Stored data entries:
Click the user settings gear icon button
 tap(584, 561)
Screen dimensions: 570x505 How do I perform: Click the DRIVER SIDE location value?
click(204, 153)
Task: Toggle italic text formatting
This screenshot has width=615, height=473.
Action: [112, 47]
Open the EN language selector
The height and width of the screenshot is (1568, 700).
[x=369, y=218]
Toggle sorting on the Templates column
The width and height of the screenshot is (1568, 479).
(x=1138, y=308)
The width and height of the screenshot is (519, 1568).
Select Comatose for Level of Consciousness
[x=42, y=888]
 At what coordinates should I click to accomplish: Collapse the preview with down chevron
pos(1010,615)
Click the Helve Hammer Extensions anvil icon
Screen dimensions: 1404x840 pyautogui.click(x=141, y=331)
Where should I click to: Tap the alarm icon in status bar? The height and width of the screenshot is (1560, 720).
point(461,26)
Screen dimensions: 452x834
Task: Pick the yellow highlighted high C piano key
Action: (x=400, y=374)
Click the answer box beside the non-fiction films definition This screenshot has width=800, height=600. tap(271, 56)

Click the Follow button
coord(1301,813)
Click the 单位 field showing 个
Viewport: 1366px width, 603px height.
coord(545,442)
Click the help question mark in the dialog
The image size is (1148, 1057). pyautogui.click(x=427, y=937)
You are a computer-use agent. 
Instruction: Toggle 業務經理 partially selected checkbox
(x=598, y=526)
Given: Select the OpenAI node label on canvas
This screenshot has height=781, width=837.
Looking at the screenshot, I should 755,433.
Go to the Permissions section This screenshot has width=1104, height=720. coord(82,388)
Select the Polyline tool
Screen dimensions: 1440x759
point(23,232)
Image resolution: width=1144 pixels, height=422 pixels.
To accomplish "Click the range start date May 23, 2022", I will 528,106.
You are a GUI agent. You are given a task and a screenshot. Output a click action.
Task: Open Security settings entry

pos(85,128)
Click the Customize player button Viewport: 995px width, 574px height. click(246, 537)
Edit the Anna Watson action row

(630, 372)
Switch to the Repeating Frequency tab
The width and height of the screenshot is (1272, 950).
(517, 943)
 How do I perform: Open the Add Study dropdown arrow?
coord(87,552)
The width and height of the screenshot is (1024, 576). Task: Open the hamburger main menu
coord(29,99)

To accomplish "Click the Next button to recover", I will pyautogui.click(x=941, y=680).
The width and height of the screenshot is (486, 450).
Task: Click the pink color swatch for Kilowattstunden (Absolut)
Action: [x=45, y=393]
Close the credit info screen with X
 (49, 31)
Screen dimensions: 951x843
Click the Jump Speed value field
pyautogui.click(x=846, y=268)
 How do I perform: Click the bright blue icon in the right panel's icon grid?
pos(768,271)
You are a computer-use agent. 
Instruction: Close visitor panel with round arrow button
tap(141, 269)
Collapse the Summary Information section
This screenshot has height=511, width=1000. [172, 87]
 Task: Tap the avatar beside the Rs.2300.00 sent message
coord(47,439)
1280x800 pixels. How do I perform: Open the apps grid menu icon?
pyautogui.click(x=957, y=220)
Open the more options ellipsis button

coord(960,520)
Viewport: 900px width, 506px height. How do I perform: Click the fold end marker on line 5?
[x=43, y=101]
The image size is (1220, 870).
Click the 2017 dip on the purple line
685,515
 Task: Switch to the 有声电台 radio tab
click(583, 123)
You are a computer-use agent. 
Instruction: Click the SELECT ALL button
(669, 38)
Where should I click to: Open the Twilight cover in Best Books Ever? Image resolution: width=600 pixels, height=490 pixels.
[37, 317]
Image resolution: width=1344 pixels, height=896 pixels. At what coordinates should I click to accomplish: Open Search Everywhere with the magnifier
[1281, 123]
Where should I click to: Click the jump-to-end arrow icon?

> Action item:
Set all the data down again, exactly as it reads above.

> Task output:
Click the user settings gear icon button
 tap(584, 561)
Screen dimensions: 570x505 How do I perform: Click the DRIVER SIDE location value?
click(204, 153)
Task: Toggle italic text formatting
This screenshot has width=615, height=473.
Action: [112, 47]
Open the EN language selector
The height and width of the screenshot is (1568, 700).
[x=369, y=218]
Toggle sorting on the Templates column
The width and height of the screenshot is (1568, 479).
(x=1138, y=308)
The width and height of the screenshot is (519, 1568).
Select Comatose for Level of Consciousness
[x=42, y=888]
 At what coordinates should I click to accomplish: Collapse the preview with down chevron
pos(1010,615)
Click the Helve Hammer Extensions anvil icon
Screen dimensions: 1404x840 pyautogui.click(x=141, y=331)
Where should I click to: Tap the alarm icon in status bar? The height and width of the screenshot is (1560, 720).
point(461,26)
Screen dimensions: 452x834
Task: Pick the yellow highlighted high C piano key
Action: (x=400, y=374)
Click the answer box beside the non-fiction films definition This screenshot has width=800, height=600. tap(271, 56)

Click the Follow button
coord(1301,813)
Click the 单位 field showing 个
Viewport: 1366px width, 603px height.
coord(545,442)
Click the help question mark in the dialog
The image size is (1148, 1057). pyautogui.click(x=427, y=937)
You are a computer-use agent. 
Instruction: Toggle 業務經理 partially selected checkbox
(x=598, y=526)
Given: Select the OpenAI node label on canvas
This screenshot has height=781, width=837.
Looking at the screenshot, I should 755,433.
Go to the Permissions section This screenshot has width=1104, height=720. coord(82,388)
Select the Polyline tool
Screen dimensions: 1440x759
point(23,232)
Image resolution: width=1144 pixels, height=422 pixels.
To accomplish "Click the range start date May 23, 2022", I will 528,106.
You are a GUI agent. You are given a task and a screenshot. Output a click action.
Task: Open Security settings entry

pos(85,128)
Click the Customize player button Viewport: 995px width, 574px height. click(246, 537)
Edit the Anna Watson action row

(630, 372)
Switch to the Repeating Frequency tab
The width and height of the screenshot is (1272, 950).
(517, 943)
 How do I perform: Open the Add Study dropdown arrow?
coord(87,552)
The width and height of the screenshot is (1024, 576). Task: Open the hamburger main menu
coord(29,99)

To accomplish "Click the Next button to recover", I will pyautogui.click(x=941, y=680).
The width and height of the screenshot is (486, 450).
Task: Click the pink color swatch for Kilowattstunden (Absolut)
Action: [x=45, y=393]
Close the credit info screen with X
 (49, 31)
Screen dimensions: 951x843
Click the Jump Speed value field
pyautogui.click(x=846, y=268)
 How do I perform: Click the bright blue icon in the right panel's icon grid?
pos(768,271)
You are a computer-use agent. 
Instruction: Close visitor panel with round arrow button
tap(141, 269)
Collapse the Summary Information section
This screenshot has height=511, width=1000. [172, 87]
 Task: Tap the avatar beside the Rs.2300.00 sent message
coord(47,439)
1280x800 pixels. How do I perform: Open the apps grid menu icon?
pyautogui.click(x=957, y=220)
Open the more options ellipsis button

coord(960,520)
Viewport: 900px width, 506px height. How do I perform: Click the fold end marker on line 5?
[x=43, y=101]
The image size is (1220, 870).
Click the 2017 dip on the purple line
685,515
 Task: Switch to the 有声电台 radio tab
click(583, 123)
You are a computer-use agent. 
Instruction: Click the SELECT ALL button
(669, 38)
Where should I click to: Open the Twilight cover in Best Books Ever? Image resolution: width=600 pixels, height=490 pixels.
[37, 317]
Image resolution: width=1344 pixels, height=896 pixels. At what coordinates should I click to accomplish: Open Search Everywhere with the magnifier
[1281, 123]
Where should I click to: Click the jump-to-end arrow icon?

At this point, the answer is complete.